Arbeitslosentreff: Helfer in Not

Es besteht seit über 25 Jahren – und immer gab es Zitterpartien wegen der Finanzen.

Mönchengladbach. Wieder einmal rudert das Gladbacher Arbeitslosenzentrum, ein eingetragener Verein, gegen den Ruin. "2010 wird für uns ein Schicksalsjahr", sagt Karl Boland, der Vorsitzender des Trägervereins ist. Gemeint: Ende des Jahres enden zwei fundamentale Verträge - einer mit der Stadt und einer mit der Arge, der Arbeitsgemeinschaft für Beschäftigung. Gelingt es Sozialengagierten wie Boland nicht, für 2011 Anschlussverträge zu schließen, ist der Treff an der Lüpertzender Straße 69 (wieder einmal) akut in seiner Existenz gefährdet und muss wichtige Angebote der sozialen Infrastruktur drastisch reduzieren. Laut Boland stehen hinter den noch laufenden Abschlüssen mit Stadt und Arge Einnahmen von bis zu 140.000 Euro.

Dabei scheint die Anlaufstelle im renovierungsbedürftigen Altbau so gefragt wie nie. "Zunehmend kommen Leute, die panische Angst vor dem existenziellen Untergang haben", sagt Jürgen Bahr. Er ist seit über 25 Jahren Sozialberater im Zentrum. An seiner Seite Karl Sasserath, der für die Arbeitlosen da ist und das Stadtmitte-Haus leitet.
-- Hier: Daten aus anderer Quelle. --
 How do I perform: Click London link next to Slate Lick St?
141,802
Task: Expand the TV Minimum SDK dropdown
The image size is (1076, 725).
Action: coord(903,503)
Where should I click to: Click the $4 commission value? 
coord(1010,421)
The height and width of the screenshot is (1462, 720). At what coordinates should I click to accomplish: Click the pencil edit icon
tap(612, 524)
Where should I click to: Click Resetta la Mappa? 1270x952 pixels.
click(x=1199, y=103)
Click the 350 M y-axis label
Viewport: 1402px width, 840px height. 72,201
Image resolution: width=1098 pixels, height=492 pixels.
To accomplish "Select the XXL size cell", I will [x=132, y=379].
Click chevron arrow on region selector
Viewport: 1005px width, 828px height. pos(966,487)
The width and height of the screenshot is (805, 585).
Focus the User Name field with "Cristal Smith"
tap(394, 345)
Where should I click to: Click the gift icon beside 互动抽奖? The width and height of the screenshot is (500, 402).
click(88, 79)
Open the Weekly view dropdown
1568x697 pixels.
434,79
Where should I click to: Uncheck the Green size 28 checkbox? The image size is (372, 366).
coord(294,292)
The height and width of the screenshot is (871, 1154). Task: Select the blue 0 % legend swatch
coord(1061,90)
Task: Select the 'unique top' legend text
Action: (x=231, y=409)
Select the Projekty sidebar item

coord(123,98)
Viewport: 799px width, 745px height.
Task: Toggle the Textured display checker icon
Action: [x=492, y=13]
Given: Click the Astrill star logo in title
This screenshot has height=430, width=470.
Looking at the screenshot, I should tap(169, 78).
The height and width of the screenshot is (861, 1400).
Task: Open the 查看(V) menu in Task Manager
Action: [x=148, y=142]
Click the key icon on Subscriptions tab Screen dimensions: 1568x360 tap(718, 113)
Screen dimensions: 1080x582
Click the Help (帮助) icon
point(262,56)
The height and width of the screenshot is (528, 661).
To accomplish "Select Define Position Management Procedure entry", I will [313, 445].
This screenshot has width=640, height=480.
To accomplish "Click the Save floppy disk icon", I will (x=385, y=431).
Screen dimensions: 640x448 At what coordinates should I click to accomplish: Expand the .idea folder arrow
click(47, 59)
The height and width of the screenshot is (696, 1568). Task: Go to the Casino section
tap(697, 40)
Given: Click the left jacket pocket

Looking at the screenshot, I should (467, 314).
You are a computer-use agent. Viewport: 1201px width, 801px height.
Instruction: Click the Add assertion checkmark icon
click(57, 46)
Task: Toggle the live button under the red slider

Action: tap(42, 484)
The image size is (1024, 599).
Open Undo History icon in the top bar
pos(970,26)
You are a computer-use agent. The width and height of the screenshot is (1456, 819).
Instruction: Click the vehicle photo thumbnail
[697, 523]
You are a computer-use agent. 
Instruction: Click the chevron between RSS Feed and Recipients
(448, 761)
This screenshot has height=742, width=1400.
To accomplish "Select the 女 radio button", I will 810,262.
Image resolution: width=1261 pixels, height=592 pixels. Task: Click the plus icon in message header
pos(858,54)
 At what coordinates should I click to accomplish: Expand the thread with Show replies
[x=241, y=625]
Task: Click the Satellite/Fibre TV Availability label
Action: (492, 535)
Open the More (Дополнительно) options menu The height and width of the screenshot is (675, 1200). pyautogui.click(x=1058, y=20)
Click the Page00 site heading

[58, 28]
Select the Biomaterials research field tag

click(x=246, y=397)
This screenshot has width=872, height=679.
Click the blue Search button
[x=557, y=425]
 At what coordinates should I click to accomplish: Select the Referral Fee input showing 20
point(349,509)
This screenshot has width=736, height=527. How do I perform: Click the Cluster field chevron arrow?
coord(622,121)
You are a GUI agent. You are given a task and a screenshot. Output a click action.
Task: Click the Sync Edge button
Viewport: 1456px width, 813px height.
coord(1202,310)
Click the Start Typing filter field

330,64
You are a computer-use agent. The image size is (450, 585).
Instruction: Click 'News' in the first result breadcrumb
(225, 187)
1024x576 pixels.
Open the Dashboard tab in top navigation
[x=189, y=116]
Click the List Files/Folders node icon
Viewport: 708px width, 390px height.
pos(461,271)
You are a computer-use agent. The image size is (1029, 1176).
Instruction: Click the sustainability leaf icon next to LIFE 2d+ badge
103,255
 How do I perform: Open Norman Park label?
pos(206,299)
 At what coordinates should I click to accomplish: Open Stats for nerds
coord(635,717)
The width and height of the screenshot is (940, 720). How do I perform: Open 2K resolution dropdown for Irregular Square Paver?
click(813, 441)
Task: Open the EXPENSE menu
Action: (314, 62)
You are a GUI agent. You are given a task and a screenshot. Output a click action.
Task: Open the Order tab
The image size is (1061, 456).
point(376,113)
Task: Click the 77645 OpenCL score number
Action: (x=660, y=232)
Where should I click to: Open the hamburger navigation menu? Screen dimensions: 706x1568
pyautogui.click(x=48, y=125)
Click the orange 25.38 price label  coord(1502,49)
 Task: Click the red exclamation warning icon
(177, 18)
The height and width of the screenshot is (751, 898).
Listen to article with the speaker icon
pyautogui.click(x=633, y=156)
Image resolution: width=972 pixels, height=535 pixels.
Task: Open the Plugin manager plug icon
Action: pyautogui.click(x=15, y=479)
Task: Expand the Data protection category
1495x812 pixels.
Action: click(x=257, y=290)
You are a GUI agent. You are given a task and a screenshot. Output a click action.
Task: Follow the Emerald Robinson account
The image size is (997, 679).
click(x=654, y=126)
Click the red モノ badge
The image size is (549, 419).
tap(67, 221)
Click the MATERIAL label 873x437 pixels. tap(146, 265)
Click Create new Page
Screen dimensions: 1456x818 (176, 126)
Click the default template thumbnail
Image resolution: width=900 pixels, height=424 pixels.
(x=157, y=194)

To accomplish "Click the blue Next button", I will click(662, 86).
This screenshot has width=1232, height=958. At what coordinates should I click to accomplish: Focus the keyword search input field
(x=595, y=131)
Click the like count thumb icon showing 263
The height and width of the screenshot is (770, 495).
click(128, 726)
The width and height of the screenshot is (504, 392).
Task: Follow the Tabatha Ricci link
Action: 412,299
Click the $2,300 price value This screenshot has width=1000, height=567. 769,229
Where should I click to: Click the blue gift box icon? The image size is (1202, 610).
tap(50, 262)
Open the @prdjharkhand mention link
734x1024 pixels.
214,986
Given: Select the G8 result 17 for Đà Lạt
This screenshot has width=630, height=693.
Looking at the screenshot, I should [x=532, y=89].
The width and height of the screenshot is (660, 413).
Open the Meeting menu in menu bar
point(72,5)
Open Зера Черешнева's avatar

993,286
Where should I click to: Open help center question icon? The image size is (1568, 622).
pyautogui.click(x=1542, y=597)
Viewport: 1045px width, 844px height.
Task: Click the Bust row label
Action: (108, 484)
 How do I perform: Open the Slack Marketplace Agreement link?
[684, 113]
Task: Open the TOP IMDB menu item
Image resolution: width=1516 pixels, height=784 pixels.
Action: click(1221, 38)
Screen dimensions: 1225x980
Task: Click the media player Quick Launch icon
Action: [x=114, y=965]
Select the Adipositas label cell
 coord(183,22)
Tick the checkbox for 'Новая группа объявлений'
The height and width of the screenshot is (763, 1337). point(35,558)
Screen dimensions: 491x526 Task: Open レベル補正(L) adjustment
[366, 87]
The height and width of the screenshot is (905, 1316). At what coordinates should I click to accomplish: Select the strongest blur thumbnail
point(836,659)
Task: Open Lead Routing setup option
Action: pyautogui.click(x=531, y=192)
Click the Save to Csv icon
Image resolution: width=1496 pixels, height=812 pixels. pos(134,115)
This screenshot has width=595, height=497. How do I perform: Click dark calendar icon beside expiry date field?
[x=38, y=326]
Gerade eben hat Bahr eine jüngere Frau nach Hause geschickt. "Ihre Ehe ist am Ende, und sie wollte wissen, wie es finanziell mit ihr und den Kindern weitergehen kann." Arbeitslosigkeit und der damit verbundene Verlust des Eigentums hätten zum Ende der ehelichen Harmonie geführt, sagt Bahr. "Da sind es vor allem die Frauen, die sich Sorgen machen", fügt er hinzu.

Ob geringe Altersrente, Fragen zu Hartz IV, zu Anträgen und/oder Einsprüchen, Krisen-Bewältigung, psychologische Betreuung - das Klientel im Zentrum ist so unterschiedlich wie seine Anliegen. Mehr als 3000 Beratungen leisten Bahr und Sasserath jährlich. "Mehr wäre nötig, aber mehr ist personell nicht drin", sagt Bahr. Kein Wunder, dass es oftmals schwierig ist, die Sozialarbeiter ans Telefon zu kriegen.

Vor diesem Hintergrund vereinbarten Arbeitslosenzentrum sowie Stadt und Arge Leistungsverträge für Aufgaben, die sonst die Kommune bzw. die Arge zu erledigen hätten. Da es die von Stadt und Arbeitsagentur getragene Arge ab 2011 aber in ihrer jetzigen Form nicht mehr geben wird, erscheint ein neuer Beratervertrag durch die Arge zur Absicherung der Angebote im Zentrum eher aussichtslos.

"Wir werden unser Augenmerk daher vorrangig auf Verhandlungen mit der Stadt Mönchengladbach richten müssen", sagt Karl Boland.

Dabei haben Sasserath und Mitstreiter in diesem Jahr einiges vor. Wenn auch gezwungenermaßen. Im Dachgeschoss frei gewordene Räume sollen so gestaltet werden, dass Waren für das Mittagessen hygienisch und vernünftig gelagert werden können.

Dazu hat man mit der Hochschule Niederrhein und den Architekten Hillekamp und Weber ein Qualitätskonzept (inklusive Statik und Brandschutz) entwickelt. Kosten der Umbauten: zwischen 24.500 und 49.500 Euro. Die Sparkasse stellte hierfür 10.000 Euro zur Verfügung.

Wie der Umbau komplett finanziert werden soll, das wissen die Verantwortlichen selber nicht genau.

Der Mittagstisch hat sich unverhofft zu einer Erfolgsgeschichte entwickelt. Im Tagesdurchschnitt werden 60 Essen (eins kostet zwei Euro) an bedürftige Personen ausgegeben. "Ich nehme mir für den Abend immer noch etwas mit", sagt eine ältere Frau und lächelt. Dann geht sie nach nebenan in den Aufenthaltsraum, wo man klönen, lesen oder spielen kann.

Hier ist es in letzter Zeit immer voll. Einige sitzen wie abwesend am Tisch. Andere diskutieren lebhaft und laut. "Hier bin ich sehr gerne, auch wenn mich die Armut hierher gebracht hat", sagt ein Mann. Er ist im Pensionsalter.